■ **Work order**
Nothing but the lines from the one containing "Given: Click the" through the final line of the data should be repeated, and each must be exact.

■ **Exercise materials**
+++

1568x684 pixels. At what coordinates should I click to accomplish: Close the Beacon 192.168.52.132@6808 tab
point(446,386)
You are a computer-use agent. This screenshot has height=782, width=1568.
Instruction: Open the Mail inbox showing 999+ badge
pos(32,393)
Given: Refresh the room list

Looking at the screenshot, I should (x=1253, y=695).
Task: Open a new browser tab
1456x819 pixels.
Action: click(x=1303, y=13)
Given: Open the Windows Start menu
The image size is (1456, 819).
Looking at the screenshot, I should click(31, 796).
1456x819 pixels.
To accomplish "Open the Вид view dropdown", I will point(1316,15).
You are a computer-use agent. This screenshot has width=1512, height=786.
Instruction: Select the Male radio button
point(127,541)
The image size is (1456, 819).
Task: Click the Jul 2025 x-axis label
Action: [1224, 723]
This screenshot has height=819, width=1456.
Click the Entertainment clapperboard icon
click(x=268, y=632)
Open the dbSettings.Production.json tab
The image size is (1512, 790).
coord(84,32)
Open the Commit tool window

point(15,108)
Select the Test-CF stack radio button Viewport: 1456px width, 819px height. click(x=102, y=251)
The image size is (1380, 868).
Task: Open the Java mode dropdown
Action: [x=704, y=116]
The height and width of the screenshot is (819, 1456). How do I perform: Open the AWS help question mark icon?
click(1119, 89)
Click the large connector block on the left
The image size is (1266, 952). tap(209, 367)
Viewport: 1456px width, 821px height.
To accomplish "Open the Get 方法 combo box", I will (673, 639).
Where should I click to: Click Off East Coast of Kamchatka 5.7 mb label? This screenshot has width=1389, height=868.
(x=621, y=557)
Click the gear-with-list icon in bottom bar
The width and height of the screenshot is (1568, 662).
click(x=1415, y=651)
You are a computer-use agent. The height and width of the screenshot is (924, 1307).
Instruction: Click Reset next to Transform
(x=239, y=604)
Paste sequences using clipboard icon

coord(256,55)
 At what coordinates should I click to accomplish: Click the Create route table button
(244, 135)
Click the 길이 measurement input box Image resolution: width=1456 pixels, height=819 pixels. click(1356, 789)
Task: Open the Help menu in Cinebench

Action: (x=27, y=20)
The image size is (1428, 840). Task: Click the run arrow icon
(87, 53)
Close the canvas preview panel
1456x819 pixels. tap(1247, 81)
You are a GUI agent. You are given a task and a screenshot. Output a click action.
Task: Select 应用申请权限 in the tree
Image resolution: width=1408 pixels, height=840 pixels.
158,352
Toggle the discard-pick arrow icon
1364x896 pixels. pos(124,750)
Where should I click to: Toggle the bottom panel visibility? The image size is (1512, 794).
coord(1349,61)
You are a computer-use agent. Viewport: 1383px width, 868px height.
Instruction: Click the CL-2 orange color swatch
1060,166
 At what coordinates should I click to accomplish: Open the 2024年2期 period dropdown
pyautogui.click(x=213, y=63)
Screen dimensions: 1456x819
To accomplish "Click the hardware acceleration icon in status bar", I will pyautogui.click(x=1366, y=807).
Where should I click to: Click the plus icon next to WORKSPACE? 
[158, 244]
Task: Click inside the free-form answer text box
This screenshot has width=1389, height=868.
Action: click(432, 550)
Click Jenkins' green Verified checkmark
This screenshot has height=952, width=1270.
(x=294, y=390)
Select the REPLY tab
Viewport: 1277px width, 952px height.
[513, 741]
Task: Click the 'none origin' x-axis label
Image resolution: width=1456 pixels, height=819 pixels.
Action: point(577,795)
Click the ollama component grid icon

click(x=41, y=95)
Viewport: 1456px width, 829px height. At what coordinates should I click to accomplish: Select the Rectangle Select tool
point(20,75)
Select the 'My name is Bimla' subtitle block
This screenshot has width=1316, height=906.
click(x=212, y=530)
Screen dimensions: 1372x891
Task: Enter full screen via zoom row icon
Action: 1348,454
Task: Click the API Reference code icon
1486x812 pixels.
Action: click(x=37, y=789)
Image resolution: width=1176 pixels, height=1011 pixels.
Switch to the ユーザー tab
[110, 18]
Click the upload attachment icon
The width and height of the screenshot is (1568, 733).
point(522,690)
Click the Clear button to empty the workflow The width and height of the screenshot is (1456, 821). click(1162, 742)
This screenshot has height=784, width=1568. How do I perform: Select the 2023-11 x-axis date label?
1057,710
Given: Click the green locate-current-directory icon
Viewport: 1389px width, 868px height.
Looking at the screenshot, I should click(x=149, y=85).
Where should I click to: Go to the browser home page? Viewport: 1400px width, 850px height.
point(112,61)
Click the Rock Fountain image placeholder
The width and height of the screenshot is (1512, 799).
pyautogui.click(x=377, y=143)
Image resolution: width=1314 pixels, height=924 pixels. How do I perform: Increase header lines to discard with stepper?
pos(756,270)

+++

■ **Answer area**
Given: Click the green locate-current-directory icon
Viewport: 1389px width, 868px height.
Looking at the screenshot, I should click(x=149, y=85).
Where should I click to: Go to the browser home page? Viewport: 1400px width, 850px height.
point(112,61)
Click the Rock Fountain image placeholder
The width and height of the screenshot is (1512, 799).
pyautogui.click(x=377, y=143)
Image resolution: width=1314 pixels, height=924 pixels. How do I perform: Increase header lines to discard with stepper?
pos(756,270)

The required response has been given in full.